Simultaneous extracting area and quantity of agricultural greenhouses in large scale with deep learning method and high-resolution remote sensing images

Sci Total Environ. 2023 May 10:872:162229. doi: 10.1016/j.scitotenv.2023.162229. Epub 2023 Feb 13.

Abstract

Greenhouses are an important part of modern facility-based agriculture. While creating well-being for human society, greenhouses also bring negative impacts such as air pollution, soil pollution, and water pollution. Therefore, it is of great significance to obtain information such as the area and quantity of greenhouses. It is still a challenging task to find a low-cost, high-efficiency, and easy-to-use method for the dual extraction of greenhouse area and quantity on a large scale.
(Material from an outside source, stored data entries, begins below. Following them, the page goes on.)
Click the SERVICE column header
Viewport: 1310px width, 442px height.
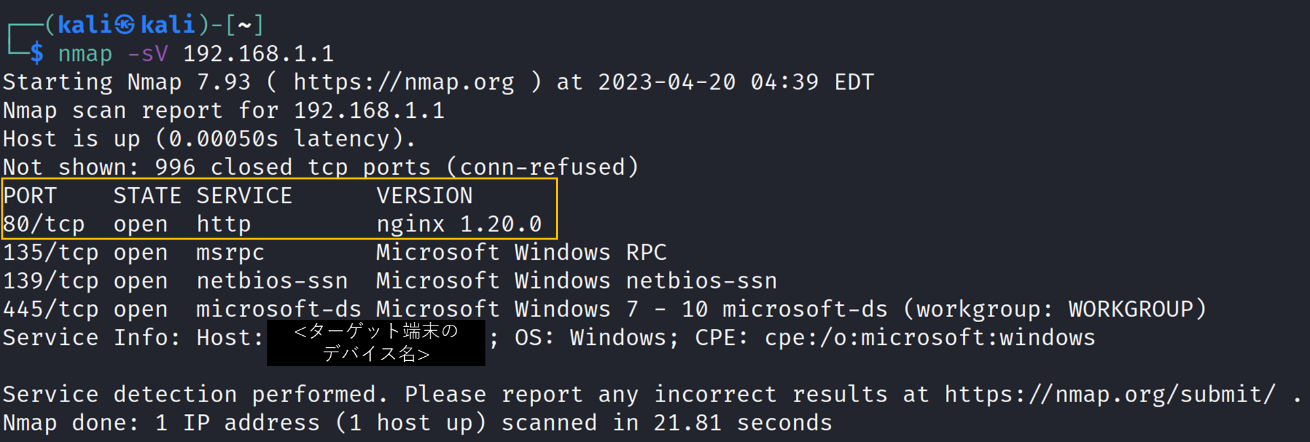(244, 195)
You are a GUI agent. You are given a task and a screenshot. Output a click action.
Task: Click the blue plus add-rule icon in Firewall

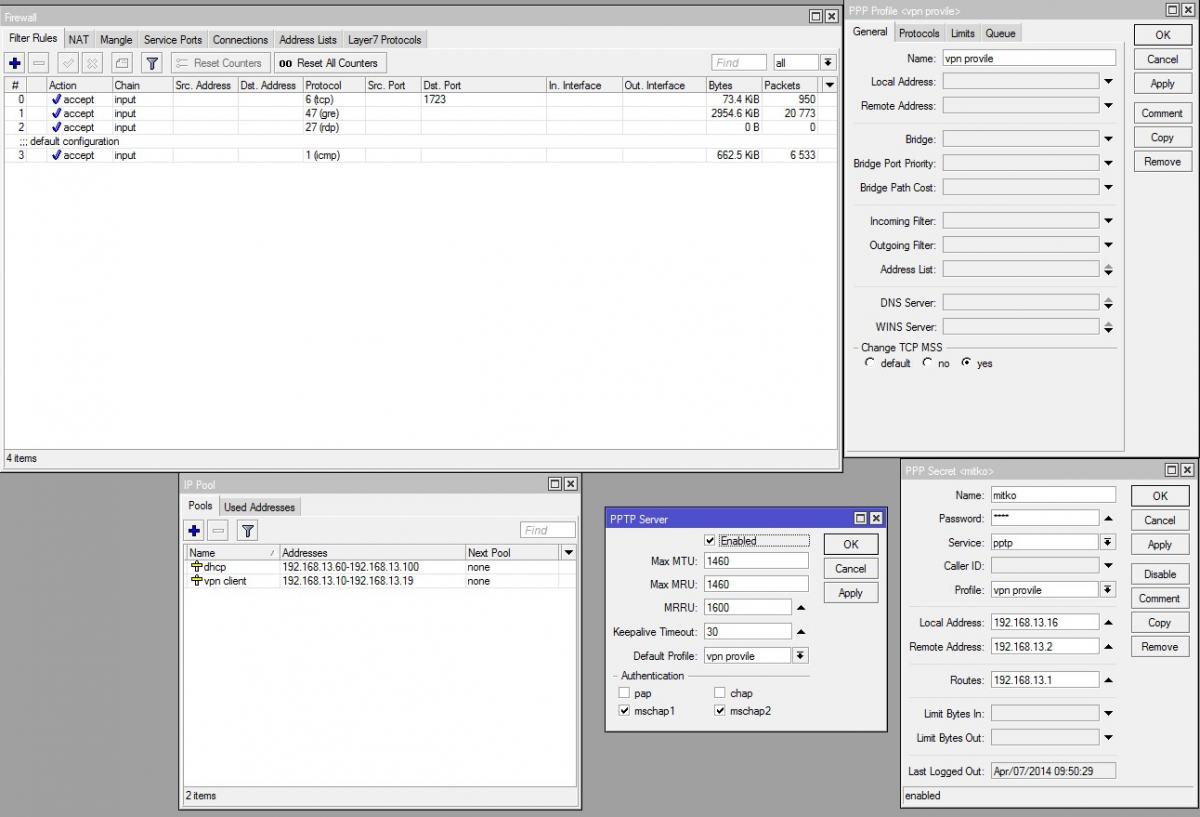(x=15, y=63)
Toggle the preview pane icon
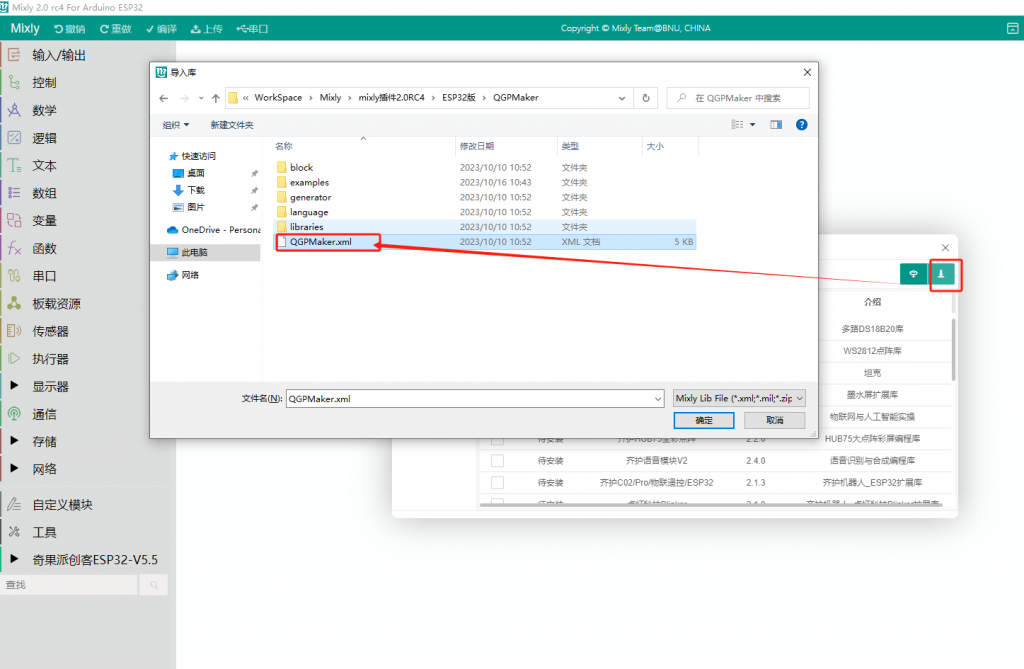This screenshot has width=1024, height=669. pyautogui.click(x=776, y=124)
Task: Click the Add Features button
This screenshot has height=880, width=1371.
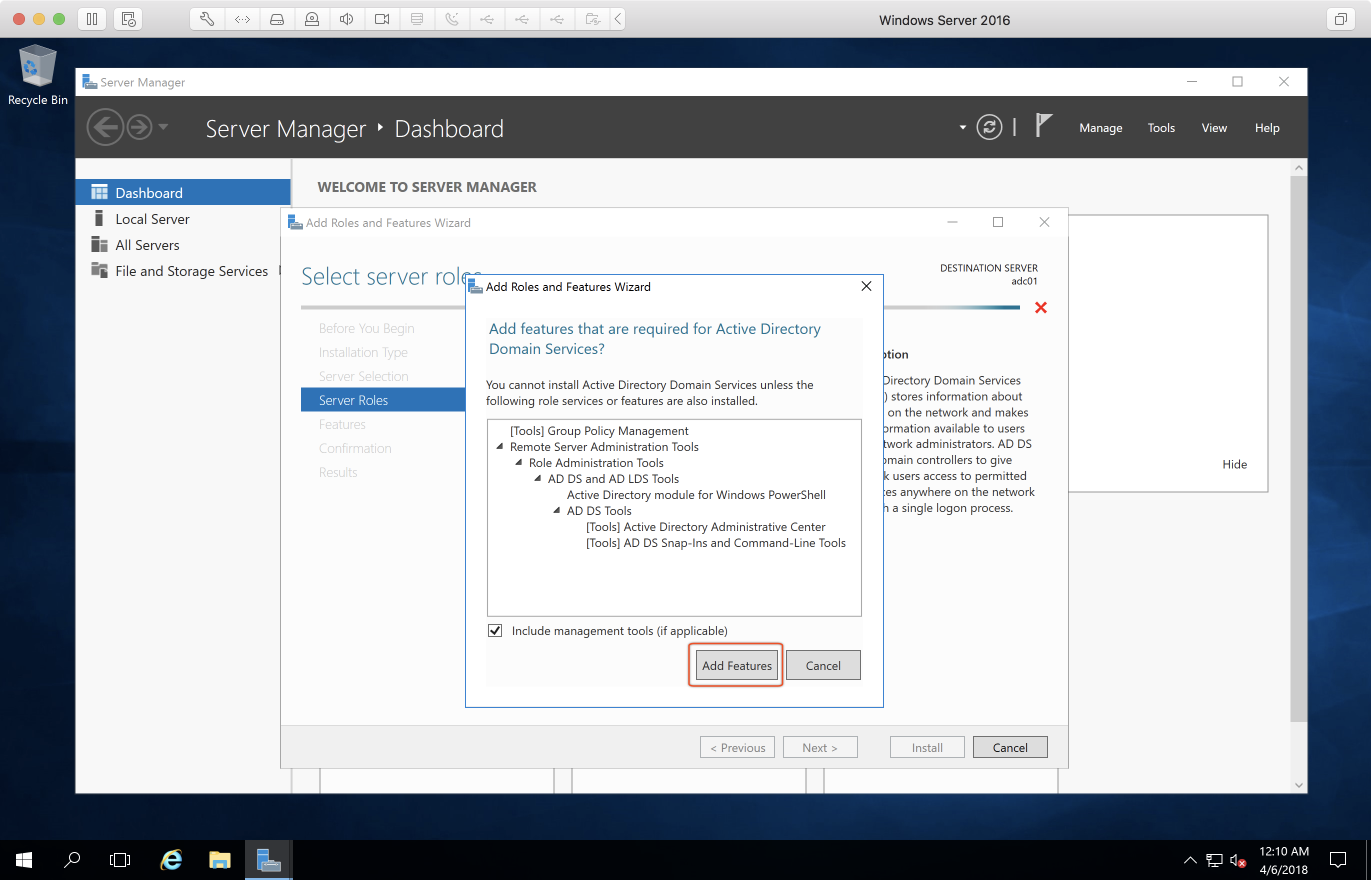Action: (x=736, y=665)
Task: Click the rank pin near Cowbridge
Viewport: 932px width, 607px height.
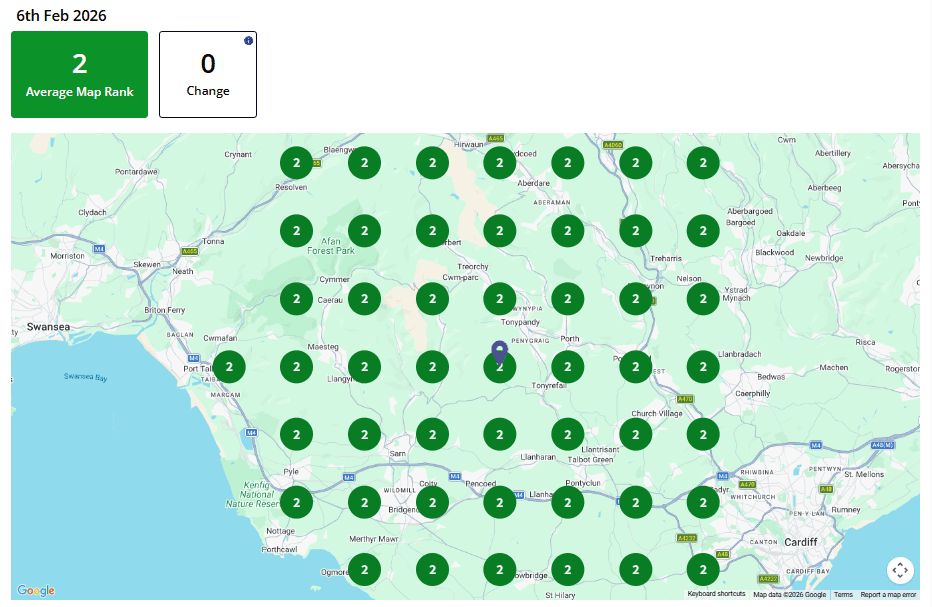Action: tap(499, 570)
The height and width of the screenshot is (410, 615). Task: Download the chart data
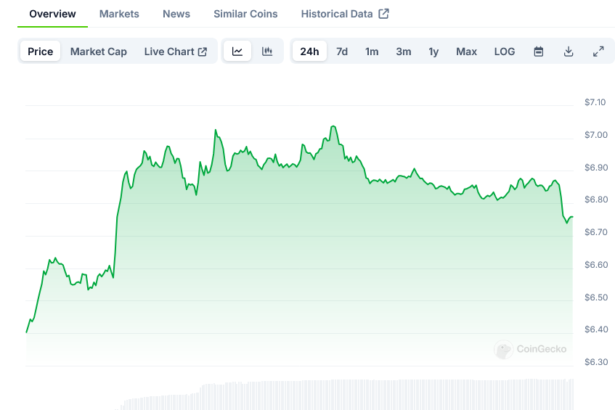(568, 51)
In this study, relatively easy-to-obtain high-resolution Google Earth remote sensing images are used as the experimental data source, and an area and quantity simultaneous extraction framework (AQSEF) is constructed to extract both the area and quantity of greenhouses. The AQSEF uses UNet and YOLO v5 series networks as core operators to complete model training and prediction, and main components such as SWP, OSW&NMS and GCA complete data postprocessing. To evaluate the feasibility of our method, we take Beijing, China, as the research area and select multiple accuracy evaluation indicators in the two branches for accuracy verification. The results show that the mIoU, OA, Kappa, Recall and Precision with the best performance model in the area extraction branch can reach 0.931, 0.987, 0.867, 0.91 and 0.914, respectively. Additionally, the Recall, Precision, AP@0.5 and mAP@0.5: 0.95 values of the best performance model are 0.781, 0.891, 0.812 and 0.509, respectively, in the extraction of the quantity of greenhouses. Finally, in Beijing, the area covered by greenhouses is approximately 85.443 km2, and the quantity of greenhouses is approximately 155,464. With the proposed method, the time consumed for area extraction and quantity extraction is 6.73 h and 12.97 h, respectively. The experimental results show that AQSEF helps to overcome the spatiotemporal diversity of greenhouses and quickly and accurately map a high-spatial-resolution greenhouse distribution product within the research area.

Keywords: Agricultural greenhouses; Area and quantity; Automatic extraction; Convolutional neural network; Google earth remote sensing images.